Required work
From the line containing "Open the Business" through the last line of the entries below, repeat each line word for word and leave out the rest.

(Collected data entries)
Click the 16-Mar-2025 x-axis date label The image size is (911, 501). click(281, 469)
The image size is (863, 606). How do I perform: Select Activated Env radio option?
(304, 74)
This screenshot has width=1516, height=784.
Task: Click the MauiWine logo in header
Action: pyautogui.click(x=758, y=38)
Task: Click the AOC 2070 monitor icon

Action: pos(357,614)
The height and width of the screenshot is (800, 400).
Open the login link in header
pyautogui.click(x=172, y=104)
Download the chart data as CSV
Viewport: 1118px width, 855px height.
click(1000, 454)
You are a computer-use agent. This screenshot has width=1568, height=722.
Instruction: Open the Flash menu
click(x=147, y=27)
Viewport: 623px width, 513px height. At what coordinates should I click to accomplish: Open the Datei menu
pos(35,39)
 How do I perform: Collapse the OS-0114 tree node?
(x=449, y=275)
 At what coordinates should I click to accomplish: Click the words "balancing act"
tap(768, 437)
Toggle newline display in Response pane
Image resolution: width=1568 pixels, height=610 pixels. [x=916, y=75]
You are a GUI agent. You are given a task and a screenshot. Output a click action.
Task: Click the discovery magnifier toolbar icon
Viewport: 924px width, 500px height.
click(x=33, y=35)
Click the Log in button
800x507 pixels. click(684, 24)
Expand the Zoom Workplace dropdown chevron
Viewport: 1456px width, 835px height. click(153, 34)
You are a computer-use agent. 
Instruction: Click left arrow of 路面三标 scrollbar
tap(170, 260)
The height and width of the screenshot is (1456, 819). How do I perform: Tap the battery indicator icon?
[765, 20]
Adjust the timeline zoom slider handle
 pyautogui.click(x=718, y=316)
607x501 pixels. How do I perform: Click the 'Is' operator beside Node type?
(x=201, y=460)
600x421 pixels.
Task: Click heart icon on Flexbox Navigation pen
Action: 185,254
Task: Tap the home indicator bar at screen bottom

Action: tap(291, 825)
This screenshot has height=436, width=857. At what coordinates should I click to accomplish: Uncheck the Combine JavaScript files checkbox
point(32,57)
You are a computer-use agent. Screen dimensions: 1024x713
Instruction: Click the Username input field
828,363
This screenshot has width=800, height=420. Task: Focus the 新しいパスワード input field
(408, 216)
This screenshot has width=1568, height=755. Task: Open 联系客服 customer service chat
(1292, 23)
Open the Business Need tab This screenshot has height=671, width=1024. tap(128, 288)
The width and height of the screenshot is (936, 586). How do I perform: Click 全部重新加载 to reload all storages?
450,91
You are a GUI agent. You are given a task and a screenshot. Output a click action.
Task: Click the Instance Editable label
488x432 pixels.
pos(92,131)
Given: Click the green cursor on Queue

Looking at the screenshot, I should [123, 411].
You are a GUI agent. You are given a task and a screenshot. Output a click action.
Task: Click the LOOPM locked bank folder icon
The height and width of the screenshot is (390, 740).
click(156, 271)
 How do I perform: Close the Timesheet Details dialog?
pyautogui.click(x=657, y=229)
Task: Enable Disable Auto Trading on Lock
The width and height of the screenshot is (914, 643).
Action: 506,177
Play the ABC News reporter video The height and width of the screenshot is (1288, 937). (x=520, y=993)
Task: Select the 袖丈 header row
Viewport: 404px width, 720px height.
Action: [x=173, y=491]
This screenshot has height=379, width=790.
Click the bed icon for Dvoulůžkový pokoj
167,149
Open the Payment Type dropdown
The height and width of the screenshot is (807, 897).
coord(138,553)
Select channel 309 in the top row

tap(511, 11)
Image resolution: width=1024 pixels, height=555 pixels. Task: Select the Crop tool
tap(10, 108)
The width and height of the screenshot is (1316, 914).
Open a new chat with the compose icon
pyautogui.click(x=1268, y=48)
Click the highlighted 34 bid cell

Your response
Open the Business Need tab This screenshot has height=671, width=1024. tap(128, 288)
The width and height of the screenshot is (936, 586). How do I perform: Click 全部重新加载 to reload all storages?
450,91
You are a GUI agent. You are given a task and a screenshot. Output a click action.
Task: Click the Instance Editable label
488x432 pixels.
pos(92,131)
Given: Click the green cursor on Queue

Looking at the screenshot, I should [123, 411].
You are a GUI agent. You are given a task and a screenshot. Output a click action.
Task: Click the LOOPM locked bank folder icon
The height and width of the screenshot is (390, 740).
click(156, 271)
 How do I perform: Close the Timesheet Details dialog?
pyautogui.click(x=657, y=229)
Task: Enable Disable Auto Trading on Lock
The width and height of the screenshot is (914, 643).
Action: 506,177
Play the ABC News reporter video The height and width of the screenshot is (1288, 937). (x=520, y=993)
Task: Select the 袖丈 header row
Viewport: 404px width, 720px height.
Action: [x=173, y=491]
This screenshot has height=379, width=790.
Click the bed icon for Dvoulůžkový pokoj
167,149
Open the Payment Type dropdown
The height and width of the screenshot is (807, 897).
coord(138,553)
Select channel 309 in the top row

tap(511, 11)
Image resolution: width=1024 pixels, height=555 pixels. Task: Select the Crop tool
tap(10, 108)
The width and height of the screenshot is (1316, 914).
Open a new chat with the compose icon
pyautogui.click(x=1268, y=48)
Click the highlighted 34 bid cell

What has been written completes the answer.